При этом слове Кемский взглянул на сестру в недоумении, покраснел и ждал продолжения. Для ней было довольно! На замечание одного из гостей, что это должна быть Гаспарини, она согласилась с ним и продолжала разговор равнодушно, как будто не замечая движения в брате. И он думал, что никто не видал его волнения, но оно не укрылось ни от одной из женщин: и старушка Прасковья Андреевна, и Татьяна Петровна, и скромная Наташа заметили, что имя Алимари подействовало на молодого человека с волшебною силою.
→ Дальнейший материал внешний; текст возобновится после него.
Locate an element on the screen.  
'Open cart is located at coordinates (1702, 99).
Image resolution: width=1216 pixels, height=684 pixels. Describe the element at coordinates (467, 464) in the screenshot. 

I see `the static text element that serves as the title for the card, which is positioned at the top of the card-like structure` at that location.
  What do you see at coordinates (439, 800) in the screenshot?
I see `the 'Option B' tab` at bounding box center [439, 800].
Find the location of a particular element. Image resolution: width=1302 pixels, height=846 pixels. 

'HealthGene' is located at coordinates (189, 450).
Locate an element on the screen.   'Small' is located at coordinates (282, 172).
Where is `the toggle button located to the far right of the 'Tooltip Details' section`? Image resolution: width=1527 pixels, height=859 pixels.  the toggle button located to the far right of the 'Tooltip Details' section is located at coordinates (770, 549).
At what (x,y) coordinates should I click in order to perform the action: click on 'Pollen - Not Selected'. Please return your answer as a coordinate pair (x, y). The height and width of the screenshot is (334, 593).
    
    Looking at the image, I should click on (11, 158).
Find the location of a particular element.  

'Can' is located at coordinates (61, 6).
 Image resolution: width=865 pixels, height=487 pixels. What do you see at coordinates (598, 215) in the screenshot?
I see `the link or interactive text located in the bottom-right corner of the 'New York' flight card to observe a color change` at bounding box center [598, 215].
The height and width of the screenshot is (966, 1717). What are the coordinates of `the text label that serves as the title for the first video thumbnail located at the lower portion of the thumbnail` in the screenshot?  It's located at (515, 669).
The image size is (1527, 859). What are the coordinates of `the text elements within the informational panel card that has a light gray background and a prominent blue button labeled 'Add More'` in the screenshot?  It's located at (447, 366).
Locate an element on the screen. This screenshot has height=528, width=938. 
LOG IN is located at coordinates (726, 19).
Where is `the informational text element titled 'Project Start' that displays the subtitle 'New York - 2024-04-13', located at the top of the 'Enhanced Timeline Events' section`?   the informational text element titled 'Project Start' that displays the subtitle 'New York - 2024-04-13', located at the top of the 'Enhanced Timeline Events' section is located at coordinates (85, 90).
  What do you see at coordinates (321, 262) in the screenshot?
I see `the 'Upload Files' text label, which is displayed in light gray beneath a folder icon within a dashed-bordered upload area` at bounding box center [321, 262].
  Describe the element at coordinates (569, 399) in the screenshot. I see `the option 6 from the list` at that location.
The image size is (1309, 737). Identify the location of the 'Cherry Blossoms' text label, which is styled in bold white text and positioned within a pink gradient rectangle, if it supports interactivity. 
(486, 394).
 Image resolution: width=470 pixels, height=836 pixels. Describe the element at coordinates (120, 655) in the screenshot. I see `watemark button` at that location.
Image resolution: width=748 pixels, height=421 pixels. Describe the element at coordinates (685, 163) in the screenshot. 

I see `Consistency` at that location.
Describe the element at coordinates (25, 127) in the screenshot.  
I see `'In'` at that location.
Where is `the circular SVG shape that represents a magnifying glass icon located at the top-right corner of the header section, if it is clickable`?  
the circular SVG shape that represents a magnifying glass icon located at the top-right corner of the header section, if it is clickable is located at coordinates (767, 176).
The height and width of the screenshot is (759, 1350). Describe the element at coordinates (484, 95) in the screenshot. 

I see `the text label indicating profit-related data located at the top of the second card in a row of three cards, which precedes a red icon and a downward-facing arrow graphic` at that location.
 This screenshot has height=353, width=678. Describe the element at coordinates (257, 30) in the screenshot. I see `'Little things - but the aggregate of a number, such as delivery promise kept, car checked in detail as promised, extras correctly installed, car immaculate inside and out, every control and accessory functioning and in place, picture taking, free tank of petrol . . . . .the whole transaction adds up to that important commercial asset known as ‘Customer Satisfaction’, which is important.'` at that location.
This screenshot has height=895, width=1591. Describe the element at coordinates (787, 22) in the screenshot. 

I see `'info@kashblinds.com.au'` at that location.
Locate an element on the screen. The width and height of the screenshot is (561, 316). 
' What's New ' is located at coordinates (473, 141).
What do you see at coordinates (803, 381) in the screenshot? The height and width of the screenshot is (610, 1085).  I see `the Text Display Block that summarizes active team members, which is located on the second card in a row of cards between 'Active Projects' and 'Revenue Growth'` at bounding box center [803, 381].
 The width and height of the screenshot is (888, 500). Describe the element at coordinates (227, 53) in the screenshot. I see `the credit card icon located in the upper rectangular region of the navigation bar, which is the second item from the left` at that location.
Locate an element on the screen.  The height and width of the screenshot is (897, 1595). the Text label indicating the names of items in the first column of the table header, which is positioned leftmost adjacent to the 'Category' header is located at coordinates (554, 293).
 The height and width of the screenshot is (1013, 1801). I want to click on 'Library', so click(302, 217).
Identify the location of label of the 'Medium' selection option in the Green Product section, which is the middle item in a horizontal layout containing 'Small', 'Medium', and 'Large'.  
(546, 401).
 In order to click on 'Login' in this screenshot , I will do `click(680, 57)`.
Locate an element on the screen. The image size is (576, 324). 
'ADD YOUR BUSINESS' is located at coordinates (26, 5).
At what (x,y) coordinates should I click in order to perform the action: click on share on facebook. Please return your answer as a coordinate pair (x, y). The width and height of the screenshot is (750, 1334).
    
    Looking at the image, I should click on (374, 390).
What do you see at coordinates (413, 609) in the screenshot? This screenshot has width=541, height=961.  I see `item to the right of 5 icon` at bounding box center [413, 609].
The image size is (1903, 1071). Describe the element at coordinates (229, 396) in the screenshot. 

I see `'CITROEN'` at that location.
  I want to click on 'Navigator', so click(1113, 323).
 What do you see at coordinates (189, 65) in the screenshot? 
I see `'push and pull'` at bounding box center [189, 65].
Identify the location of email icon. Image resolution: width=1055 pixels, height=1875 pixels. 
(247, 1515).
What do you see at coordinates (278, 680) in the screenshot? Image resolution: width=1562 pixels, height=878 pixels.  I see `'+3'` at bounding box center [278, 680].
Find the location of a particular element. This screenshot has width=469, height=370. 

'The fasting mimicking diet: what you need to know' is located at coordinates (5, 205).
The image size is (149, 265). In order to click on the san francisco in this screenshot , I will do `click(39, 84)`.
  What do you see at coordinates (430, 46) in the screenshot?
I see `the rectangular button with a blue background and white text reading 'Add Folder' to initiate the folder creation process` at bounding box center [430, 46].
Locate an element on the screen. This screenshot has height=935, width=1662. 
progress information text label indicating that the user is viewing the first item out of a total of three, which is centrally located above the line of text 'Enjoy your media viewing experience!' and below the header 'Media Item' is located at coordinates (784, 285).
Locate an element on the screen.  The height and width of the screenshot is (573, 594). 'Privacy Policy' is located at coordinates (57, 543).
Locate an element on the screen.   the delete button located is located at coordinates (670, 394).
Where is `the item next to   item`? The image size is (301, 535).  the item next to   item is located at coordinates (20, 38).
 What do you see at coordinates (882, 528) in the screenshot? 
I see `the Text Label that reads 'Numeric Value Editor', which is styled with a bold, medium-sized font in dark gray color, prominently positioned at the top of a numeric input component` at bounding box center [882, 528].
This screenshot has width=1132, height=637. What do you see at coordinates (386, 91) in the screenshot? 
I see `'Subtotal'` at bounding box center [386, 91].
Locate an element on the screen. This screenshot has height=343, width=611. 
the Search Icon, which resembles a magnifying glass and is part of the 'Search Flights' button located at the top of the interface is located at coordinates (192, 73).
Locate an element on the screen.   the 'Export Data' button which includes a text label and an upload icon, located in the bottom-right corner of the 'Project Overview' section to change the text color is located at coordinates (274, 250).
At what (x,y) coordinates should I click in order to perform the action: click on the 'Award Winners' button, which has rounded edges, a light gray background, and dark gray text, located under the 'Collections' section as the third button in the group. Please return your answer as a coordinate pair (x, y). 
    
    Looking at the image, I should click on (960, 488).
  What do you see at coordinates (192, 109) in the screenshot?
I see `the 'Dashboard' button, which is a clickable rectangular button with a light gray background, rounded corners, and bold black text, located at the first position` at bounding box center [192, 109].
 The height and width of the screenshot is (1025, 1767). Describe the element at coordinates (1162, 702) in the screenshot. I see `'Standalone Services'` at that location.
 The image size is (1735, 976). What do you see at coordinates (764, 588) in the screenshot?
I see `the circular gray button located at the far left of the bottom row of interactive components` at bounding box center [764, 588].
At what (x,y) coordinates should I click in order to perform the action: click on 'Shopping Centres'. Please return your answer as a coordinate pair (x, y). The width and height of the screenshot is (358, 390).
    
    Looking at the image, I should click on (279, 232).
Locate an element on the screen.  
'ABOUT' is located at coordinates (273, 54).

- Нечего терять время! - воскликнула Алевтина и объявила Татьяне Петровне, что, любя ее душевно, желает женить на ней брата, особенно потому, что у него есть интрига с иностранкою, бог знает какою, что эта иностранка скрылась и что должно воспользоваться временем ее отсутствия. Татьяна Петровна совершенно постигла намерение и виды почтенной своей благодетельницы и обещала помогать ей всеми силами, а сама в душе положила действовать для себя и употреблять Алевтину орудием к достижению собственной своей цели.
XVII
Если б все люди, с немногими исключениями, родились в свет с одним и тем же талантом, если б они поставляли употребление на пользу этого таланта предметом и целию всей своей жизни, если б ежедневно старались в нем упражняться, до какой степени совершенства достигло бы в теории и на деле искусство, требующее этого таланта! Теперь подумайте, что женщины одарены от природы всеми способами нравиться мужчинам и уловлять их в свои сети, что все воспитание их состоит в усовершении этих способов, а вся жизнь посвящена употреблению природных дарований, изощренных воспитанием, - и не дивитесь после этого, что это искусство доведено в свете до высшей степени совершенства! Не дивитесь, что люди умные, образованные, опытные легко попадают в сети, расставленные женщинами ограниченного ума, непросвещенными и во всем другом неискусными. Добрый, благородный, но слишком мягкосердый Кемский не умел остеречься от сетей, расставленных ему прекрасным полом при помощи непрекрасного. Татьяна Петровна, узнав о склонности его к чудесному и сверхъестественному, стала толковать, будто невзначай, об этих предметах и умела обратить на себя его внимание. Она старалась читать те книги, которые он читал в это время, и находила средства занимать его ум и воображение. Где недоставало познаний и рассудка, там употреблялись обыкновенные уловки: молчание, значительная улыбка, будто бы непроизвольный вздох. Кемский стал привыкать к ее беседе, старался не примечать ее слабостей и недостатков и в скором времени начал находить в Татьяне Петровне достоинства и добродетели. Мачеха и сестра пели похвальный дуэт в пользу сиротки: то-то сердце, то-то душа, что за хозяйка будет, бедная сирота горя натерпелась, так сбережет мужнину копейку. Наташа не вторила этим хвалам; Кемский приписывал это обыкновенному ее хладнокровию и эгоисму; изредка только чудилось ему в глазах ее выражение какого-то сожаления, какого-то горестного чувства. Мысль, что Татьяна Петровна может сделаться подругою его жизни, что она будет понимать его мысли и разделять чувства, мало-помалу укоренилась в его душе. Он заключал, что эта девица должна иметь необыкновенные достоинства, когда женщины, завистливые и недоброжелательные к своим ближним, каковы Прасковья Андреевна и Алевтина Михайловна, отдают ей должную справедливость. Он долго сбирался открыться в этом, но какая-то непостижимая сила его удерживала.